Brano
In un mio recente post c’era un breve capitolo dedicato alla matematica, ovvero alla contrapposizione tra la dimostrazione matematica e la prova scientifica in termini di validità e/o veridicità. Vi si afferma che «la conoscenza che deriva dalla logica matematica, invece, è ben più assoluta e definitiva di quella di ogni altra disciplina. Perderemo le nostre città, l'ultima delle piramidi d'Egitto si sgretolerà a terra come accadde alle altre meraviglie del mondo antico, dimenticheremo storie, poemi e le opere d'arte verranno inghiottite nella marea dei secoli, ma le intuizioni di Euclide, l'algebra o il calcolo infinitesimale no, quelli ci accompagneranno anche su un altro pianeta».
Insomma, sicuramente per colpa mia e delle mie scarse conoscenze, per quanto nella pratica le affermazioni siano condivisibili, ho attribuito ai teoremi dimostrati un valore di verità un tantinello eccessivo. Un mio conoscente, ottimo matematico, me lo ha fatto notare e, grazie a lui, mi accingo a modificare il tiro, parlandovi di tale Kurt Gödel, definito il più grande logico dopo Aristotele, un colosso nel suo campo.
Bastano cinque parole per far crollare le certezze di generazioni dopo generazioni di pensatori. A soli 25 anni dimostra che la matematica come la conosciamo fa acqua, e non c'è niente da fare.
Dai tempi di scuola ricordiamo
tutti il paradosso del mentitore, “questa frase non
è vera”. Ne cambia appena una parola e scatena tutta la differenza del
mondo, spostando l'attenzione da un concetto assoluto al di fuori del nostro
controllo, la verità, a uno perfettamente
formalizzabile, la dimostrabilità. Le parole di “questa frase non è
dimostrabile” sono il cuore di un ragionamento formale complesso, difficile
da cogliere anche per i suoi colleghi più brillanti, a cui Gödel mostra come
millenni di storia del pensiero poggino in realtà sull’argilla. Se la frase in
questione è dimostrabile, se cioè possiamo trarla come conseguenza dagli
assiomi, allora è vera, e se è vera è anche vero quel che asserisce e quindi non
è dimostrabile! E allora i nostri assiomi, cioè quegli enunciati che prendiamo
per buoni come regole fondanti della nostra matematica, portano a una
contraddizione: il nostro sistema assiomatico è incoerente.
Cosa che non piace per niente portandoci ad affrontare la cosa da un altro
punto di vista. Che succede se la frase incriminata non è dimostrabile? Significa
che il nostro sistema permette effettivamente enunciati indecidibili, che cioè non si possono dimostrare, ma nemmeno
negare! E allora il nostro sistema è incompleto.
E se aggiungessimo come assiomi gli enunciati indecidibili? Niente da fare: ne
salteranno fuori altri, a loro volta indecidibili: non se ne esce. Qualsiasi
sistema di assiomi che contenga le nozioni base dell'aritmetica ha questo
limite: o è incoerente oppure è incompleto, o avremo contraddizioni oppure
avremo enunciati indecidibili.

Materiale di partenza
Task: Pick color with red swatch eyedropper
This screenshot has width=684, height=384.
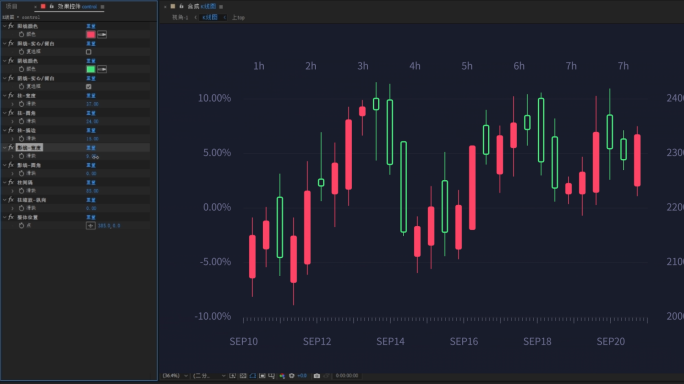Action: [102, 34]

Esercizi
**1)** Ricopia il brano su Gödel a partire da "Cosa che non" e fino a "avremo enunciati indecidibili.".
**2)** Nel brano su Gödel, come viene definito Kurt Gödel?
**3)** Prosegui il brano su Gödel dal punto in cui si ferma.

Risposte
**1)**
Cosa che non piace per niente portandoci ad affrontare la cosa da un altro
punto di vista. Che succede se la frase incriminata non è dimostrabile? Significa
che il nostro sistema permette effettivamente enunciati indecidibili, che cioè non si possono dimostrare, ma nemmeno
negare! E allora il nostro sistema è incompleto.
E se aggiungessimo come assiomi gli enunciati indecidibili? Niente da fare: ne
salteranno fuori altri, a loro volta indecidibili: non se ne esce. Qualsiasi
sistema di assiomi che contenga le nozioni base dell'aritmetica ha questo
limite: o è incoerente oppure è incompleto, o avremo contraddizioni oppure
avremo enunciati indecidibili.

**2)** Il più grande logico dopo Aristotele, un colosso nel suo campo.

**3)**
E non è nemmeno finita qui. A partire da qualunque sistema assiomatico, cioè un insieme di enunciati che scegliamo di dare per buoni, non c'è modo di dimostrare, partendo da quegli stessi assiomi, che non si contraddicano. Ovvero, nessuna matematica può provare la propria stessa validità.
Queste idee sono la sintesi semplificata di molte pagine di ragionamenti formali estremamente complessi, che passeranno alla storia come «I teoremi di incompletezza di Gödel».
Inizialmente l'accoglienza degli studiosi è tiepida: qualcuno pensa che ci sia un errore, altri semplicemente non capiscono o non ci credeno. Reazioni attese, visto che i suoi teoremi andavano in direzione opposta rispetto a quella immaginata e sperata dal programma di Hilbert, che invece mirava a garantire per la matematica un impianto solido e infallibile.
Gödel però non se ne rammarica. Le critiche non le legge affatto come una cattiva notizia o come una sconfitta del pensiero, anzi. Se attorno a lui le reazioni sono quanto meno scettiche, gli piace invece che esista una differenza tra ciò che è vero e ciò che è dimostrabile: è un matematico platonico. Per lui la matematica non si inventa ma si scopre, e l'esistenza di verità intrinsecamente inaccessibili rende ancora più salda la sua visione.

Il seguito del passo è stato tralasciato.